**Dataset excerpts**
· · ·
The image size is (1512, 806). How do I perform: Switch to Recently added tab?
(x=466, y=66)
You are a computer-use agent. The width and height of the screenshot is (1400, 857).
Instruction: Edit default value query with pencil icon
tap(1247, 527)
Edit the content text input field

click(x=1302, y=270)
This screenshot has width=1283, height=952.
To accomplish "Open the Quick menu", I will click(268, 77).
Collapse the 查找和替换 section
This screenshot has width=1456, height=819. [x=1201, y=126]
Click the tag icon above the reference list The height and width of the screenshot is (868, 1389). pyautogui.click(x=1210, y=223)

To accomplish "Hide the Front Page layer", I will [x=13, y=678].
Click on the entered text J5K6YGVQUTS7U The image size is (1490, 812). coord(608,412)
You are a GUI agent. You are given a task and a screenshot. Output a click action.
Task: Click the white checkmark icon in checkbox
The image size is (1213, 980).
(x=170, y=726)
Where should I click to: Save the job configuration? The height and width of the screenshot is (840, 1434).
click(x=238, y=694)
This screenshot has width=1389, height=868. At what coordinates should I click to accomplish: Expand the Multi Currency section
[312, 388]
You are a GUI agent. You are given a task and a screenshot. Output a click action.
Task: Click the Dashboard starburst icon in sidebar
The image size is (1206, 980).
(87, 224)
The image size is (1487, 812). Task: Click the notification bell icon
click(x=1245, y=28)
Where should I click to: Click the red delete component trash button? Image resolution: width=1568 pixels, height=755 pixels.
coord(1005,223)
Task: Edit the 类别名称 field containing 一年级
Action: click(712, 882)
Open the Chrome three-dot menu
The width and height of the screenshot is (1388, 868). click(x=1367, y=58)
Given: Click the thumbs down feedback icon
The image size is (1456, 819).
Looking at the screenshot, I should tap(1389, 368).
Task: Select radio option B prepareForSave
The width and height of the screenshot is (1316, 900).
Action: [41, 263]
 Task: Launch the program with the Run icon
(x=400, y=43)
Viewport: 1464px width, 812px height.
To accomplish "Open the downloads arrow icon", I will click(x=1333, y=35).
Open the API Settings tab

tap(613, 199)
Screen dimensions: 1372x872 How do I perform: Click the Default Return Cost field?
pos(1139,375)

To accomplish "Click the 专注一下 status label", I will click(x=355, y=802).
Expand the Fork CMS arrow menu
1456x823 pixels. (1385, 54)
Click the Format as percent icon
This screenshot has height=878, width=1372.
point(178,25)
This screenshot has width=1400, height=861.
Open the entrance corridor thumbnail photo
· · ·
**Directions for this task**
Go through the entries above and reproduce each one exactly.

**Exercise answer**
The image size is (1512, 806). How do I perform: Switch to Recently added tab?
(x=466, y=66)
You are a computer-use agent. The width and height of the screenshot is (1400, 857).
Instruction: Edit default value query with pencil icon
tap(1247, 527)
Edit the content text input field

click(x=1302, y=270)
This screenshot has width=1283, height=952.
To accomplish "Open the Quick menu", I will click(268, 77).
Collapse the 查找和替换 section
This screenshot has width=1456, height=819. [x=1201, y=126]
Click the tag icon above the reference list The height and width of the screenshot is (868, 1389). pyautogui.click(x=1210, y=223)

To accomplish "Hide the Front Page layer", I will [x=13, y=678].
Click on the entered text J5K6YGVQUTS7U The image size is (1490, 812). coord(608,412)
You are a GUI agent. You are given a task and a screenshot. Output a click action.
Task: Click the white checkmark icon in checkbox
The image size is (1213, 980).
(x=170, y=726)
Where should I click to: Save the job configuration? The height and width of the screenshot is (840, 1434).
click(x=238, y=694)
This screenshot has width=1389, height=868. At what coordinates should I click to accomplish: Expand the Multi Currency section
[312, 388]
You are a GUI agent. You are given a task and a screenshot. Output a click action.
Task: Click the Dashboard starburst icon in sidebar
The image size is (1206, 980).
(87, 224)
The image size is (1487, 812). Task: Click the notification bell icon
click(x=1245, y=28)
Where should I click to: Click the red delete component trash button? Image resolution: width=1568 pixels, height=755 pixels.
coord(1005,223)
Task: Edit the 类别名称 field containing 一年级
Action: click(712, 882)
Open the Chrome three-dot menu
The width and height of the screenshot is (1388, 868). click(x=1367, y=58)
Given: Click the thumbs down feedback icon
The image size is (1456, 819).
Looking at the screenshot, I should tap(1389, 368).
Task: Select radio option B prepareForSave
The width and height of the screenshot is (1316, 900).
Action: [41, 263]
 Task: Launch the program with the Run icon
(x=400, y=43)
Viewport: 1464px width, 812px height.
To accomplish "Open the downloads arrow icon", I will click(x=1333, y=35).
Open the API Settings tab

tap(613, 199)
Screen dimensions: 1372x872 How do I perform: Click the Default Return Cost field?
pos(1139,375)

To accomplish "Click the 专注一下 status label", I will click(x=355, y=802).
Expand the Fork CMS arrow menu
1456x823 pixels. (1385, 54)
Click the Format as percent icon
This screenshot has height=878, width=1372.
point(178,25)
This screenshot has width=1400, height=861.
Open the entrance corridor thumbnail photo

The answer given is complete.